[Collected data entries]
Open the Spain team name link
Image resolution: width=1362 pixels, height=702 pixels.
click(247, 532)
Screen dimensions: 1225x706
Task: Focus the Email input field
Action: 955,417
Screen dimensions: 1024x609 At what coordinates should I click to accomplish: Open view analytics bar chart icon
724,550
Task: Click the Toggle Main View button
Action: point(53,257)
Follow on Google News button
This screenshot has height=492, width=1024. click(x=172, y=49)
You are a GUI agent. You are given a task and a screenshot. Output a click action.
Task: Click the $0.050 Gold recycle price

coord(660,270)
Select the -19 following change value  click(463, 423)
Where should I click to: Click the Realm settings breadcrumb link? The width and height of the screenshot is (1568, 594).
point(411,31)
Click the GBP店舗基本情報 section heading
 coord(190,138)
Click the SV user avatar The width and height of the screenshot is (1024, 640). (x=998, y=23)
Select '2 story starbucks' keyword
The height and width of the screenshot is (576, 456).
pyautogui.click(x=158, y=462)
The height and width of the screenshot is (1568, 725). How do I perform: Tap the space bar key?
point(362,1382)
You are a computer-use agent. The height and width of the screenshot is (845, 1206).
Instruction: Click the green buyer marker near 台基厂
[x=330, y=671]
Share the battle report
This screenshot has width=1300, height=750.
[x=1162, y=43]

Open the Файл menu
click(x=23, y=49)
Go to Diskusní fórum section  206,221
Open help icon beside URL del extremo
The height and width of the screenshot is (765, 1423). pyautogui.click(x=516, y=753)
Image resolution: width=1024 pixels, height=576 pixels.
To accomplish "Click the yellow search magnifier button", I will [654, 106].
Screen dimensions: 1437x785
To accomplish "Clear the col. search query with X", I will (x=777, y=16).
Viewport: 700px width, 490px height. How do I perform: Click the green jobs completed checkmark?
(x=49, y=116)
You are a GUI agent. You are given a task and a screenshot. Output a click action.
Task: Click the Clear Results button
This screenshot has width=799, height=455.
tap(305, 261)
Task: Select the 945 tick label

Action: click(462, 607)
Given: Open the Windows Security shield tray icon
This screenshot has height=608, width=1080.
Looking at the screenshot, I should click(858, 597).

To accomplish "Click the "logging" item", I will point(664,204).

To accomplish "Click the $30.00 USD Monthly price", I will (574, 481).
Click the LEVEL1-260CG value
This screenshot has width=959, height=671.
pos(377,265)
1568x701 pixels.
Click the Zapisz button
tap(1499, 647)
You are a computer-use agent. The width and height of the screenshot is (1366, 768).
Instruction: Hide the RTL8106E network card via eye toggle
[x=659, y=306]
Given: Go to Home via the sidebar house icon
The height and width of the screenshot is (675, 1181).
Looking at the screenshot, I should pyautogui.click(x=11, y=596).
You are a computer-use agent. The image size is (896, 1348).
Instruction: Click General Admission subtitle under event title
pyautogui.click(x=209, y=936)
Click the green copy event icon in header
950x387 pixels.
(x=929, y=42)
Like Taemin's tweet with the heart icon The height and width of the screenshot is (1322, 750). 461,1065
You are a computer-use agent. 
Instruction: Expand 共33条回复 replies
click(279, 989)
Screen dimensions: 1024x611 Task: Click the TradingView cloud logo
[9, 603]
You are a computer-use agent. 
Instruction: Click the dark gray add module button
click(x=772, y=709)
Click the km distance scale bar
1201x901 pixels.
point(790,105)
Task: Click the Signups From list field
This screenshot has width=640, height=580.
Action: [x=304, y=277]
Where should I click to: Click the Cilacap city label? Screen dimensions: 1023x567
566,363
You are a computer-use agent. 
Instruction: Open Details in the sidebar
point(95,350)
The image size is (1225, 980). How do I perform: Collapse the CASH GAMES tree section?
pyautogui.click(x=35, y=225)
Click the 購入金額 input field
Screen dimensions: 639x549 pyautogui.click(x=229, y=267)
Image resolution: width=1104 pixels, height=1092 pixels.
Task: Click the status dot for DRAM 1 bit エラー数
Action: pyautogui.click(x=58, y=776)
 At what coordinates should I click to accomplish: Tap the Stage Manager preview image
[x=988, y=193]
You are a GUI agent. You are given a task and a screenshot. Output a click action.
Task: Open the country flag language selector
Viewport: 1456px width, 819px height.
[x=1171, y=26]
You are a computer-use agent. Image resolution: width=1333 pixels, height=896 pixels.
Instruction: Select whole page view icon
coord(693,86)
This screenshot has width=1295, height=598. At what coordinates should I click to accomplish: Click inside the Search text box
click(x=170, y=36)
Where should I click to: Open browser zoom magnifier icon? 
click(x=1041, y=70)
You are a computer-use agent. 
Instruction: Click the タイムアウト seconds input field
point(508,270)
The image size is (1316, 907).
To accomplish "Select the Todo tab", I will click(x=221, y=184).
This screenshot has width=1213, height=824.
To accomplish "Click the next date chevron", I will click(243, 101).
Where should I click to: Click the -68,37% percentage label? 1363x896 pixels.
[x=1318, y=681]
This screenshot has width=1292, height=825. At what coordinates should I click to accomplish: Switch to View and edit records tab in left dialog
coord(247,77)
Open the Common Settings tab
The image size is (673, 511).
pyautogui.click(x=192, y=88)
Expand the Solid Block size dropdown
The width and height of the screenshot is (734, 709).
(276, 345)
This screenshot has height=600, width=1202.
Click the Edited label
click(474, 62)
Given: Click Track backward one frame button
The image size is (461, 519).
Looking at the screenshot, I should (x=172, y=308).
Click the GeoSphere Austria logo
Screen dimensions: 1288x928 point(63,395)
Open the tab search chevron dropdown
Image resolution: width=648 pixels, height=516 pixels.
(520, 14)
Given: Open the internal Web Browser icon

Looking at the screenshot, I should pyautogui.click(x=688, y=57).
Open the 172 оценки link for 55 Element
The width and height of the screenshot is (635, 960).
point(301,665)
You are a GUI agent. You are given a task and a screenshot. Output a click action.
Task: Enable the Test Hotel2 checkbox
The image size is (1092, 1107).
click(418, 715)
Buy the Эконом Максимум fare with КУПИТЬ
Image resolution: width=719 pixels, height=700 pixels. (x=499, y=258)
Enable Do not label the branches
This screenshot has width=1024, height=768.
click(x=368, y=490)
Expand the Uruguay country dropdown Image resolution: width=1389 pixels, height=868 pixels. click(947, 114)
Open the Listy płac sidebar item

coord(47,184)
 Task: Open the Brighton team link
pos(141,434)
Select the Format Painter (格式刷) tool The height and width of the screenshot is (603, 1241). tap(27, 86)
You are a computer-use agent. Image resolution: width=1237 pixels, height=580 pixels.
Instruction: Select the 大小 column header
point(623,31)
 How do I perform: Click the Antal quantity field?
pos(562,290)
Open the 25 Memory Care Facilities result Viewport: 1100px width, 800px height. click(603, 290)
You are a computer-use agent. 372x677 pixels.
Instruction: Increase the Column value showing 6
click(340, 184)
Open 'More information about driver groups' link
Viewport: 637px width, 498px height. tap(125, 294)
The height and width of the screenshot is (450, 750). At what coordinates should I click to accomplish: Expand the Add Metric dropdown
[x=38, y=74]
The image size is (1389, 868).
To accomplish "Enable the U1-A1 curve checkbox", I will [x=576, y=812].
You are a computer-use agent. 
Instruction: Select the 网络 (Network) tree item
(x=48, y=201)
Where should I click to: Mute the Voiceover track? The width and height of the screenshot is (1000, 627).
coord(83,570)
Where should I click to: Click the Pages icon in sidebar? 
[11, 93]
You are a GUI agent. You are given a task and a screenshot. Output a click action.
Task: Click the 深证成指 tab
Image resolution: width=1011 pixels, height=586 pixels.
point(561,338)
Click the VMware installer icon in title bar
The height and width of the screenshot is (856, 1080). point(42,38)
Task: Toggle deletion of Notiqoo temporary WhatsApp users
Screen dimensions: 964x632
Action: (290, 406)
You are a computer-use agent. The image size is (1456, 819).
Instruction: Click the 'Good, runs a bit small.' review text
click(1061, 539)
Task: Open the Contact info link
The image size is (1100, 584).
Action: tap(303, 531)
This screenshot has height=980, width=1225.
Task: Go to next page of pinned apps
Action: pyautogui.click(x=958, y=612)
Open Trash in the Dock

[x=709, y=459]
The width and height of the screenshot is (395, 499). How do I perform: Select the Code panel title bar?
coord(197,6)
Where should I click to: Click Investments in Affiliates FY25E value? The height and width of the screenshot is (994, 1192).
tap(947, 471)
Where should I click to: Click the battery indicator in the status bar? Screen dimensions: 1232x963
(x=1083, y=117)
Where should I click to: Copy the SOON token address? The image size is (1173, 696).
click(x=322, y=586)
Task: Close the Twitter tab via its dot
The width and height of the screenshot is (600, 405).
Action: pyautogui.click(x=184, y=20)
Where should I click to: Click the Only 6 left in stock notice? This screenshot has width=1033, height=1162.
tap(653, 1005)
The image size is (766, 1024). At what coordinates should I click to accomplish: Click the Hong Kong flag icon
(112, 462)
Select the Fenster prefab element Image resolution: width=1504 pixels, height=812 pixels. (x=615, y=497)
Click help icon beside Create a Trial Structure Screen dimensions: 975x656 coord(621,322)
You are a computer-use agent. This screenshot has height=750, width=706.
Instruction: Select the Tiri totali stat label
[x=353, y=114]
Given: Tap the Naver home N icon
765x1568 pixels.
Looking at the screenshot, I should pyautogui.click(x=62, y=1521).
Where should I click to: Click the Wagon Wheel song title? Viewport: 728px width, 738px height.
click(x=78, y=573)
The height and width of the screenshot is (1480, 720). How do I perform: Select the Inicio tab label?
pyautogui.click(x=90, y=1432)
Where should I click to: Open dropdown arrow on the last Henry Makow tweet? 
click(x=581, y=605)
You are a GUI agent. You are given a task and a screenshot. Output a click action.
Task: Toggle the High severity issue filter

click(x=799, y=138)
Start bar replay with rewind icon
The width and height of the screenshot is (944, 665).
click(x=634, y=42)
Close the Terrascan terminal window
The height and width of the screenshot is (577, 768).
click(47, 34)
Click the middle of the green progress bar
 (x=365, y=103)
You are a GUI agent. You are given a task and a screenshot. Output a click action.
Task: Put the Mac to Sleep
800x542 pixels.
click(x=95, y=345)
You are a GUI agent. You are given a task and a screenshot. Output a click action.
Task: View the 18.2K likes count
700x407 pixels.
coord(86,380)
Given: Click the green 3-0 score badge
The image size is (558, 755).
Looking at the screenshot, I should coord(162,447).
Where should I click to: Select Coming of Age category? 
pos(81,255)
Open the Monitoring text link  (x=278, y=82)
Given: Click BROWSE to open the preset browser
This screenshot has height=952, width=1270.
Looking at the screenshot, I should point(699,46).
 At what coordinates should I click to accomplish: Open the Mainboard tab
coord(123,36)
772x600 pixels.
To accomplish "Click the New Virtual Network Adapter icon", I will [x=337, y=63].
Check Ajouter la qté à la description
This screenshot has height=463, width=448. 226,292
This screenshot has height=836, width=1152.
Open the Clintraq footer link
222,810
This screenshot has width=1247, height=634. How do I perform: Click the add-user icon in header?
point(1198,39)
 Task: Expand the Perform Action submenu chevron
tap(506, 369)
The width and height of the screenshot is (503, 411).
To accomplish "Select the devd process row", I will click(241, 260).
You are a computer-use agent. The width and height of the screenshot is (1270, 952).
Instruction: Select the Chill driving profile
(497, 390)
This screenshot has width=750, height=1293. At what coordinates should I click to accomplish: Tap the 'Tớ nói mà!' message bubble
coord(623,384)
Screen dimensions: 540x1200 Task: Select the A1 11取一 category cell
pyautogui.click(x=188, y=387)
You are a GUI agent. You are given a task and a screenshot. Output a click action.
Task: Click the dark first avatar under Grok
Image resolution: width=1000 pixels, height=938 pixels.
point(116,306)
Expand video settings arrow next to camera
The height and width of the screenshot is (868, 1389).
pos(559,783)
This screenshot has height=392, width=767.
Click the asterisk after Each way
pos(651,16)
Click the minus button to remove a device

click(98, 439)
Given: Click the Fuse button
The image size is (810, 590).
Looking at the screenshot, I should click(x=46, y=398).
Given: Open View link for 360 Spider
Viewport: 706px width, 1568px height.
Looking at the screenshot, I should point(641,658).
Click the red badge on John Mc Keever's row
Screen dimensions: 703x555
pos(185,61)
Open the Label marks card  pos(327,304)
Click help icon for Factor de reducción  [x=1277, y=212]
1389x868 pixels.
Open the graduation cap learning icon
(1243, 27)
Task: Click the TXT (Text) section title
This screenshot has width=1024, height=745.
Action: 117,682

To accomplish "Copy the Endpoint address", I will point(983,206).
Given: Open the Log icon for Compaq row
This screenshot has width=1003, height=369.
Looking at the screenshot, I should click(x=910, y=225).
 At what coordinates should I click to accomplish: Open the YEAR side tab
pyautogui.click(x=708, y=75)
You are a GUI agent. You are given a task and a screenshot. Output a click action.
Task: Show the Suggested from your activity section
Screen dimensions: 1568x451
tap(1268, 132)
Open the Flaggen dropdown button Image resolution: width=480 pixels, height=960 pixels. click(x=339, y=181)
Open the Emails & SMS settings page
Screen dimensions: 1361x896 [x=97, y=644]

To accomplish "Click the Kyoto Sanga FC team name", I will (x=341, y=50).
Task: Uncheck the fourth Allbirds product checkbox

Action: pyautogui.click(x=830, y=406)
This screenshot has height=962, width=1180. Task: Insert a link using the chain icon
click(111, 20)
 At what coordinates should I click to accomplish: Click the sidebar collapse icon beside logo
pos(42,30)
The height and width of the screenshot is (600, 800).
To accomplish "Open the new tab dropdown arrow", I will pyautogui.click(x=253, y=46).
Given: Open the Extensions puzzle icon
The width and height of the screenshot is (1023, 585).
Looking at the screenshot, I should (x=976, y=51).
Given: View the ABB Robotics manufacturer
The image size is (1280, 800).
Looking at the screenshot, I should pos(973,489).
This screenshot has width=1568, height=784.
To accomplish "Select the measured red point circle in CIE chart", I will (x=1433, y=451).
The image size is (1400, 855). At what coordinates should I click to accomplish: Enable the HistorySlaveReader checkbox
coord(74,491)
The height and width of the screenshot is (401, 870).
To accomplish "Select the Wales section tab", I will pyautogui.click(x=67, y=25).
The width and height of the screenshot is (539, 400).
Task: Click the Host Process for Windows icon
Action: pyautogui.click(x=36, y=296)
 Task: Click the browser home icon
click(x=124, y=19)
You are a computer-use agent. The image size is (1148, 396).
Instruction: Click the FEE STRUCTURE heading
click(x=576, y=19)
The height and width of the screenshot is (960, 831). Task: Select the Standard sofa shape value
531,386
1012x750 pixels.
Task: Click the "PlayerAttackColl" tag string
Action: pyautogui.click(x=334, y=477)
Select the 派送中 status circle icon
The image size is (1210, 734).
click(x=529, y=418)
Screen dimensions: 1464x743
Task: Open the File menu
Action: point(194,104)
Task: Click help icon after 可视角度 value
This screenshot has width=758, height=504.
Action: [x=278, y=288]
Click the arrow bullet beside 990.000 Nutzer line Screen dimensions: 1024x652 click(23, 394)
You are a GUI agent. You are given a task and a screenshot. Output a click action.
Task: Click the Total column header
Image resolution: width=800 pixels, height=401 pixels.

### [INSTRUCTIONS TO FOLLOW]
Copy whichever lines of the records above contain the word "name".

### [RESPONSE FOR THIS EXERCISE]
Open the Spain team name link
To accomplish "Click the Kyoto Sanga FC team name", I will (x=341, y=50).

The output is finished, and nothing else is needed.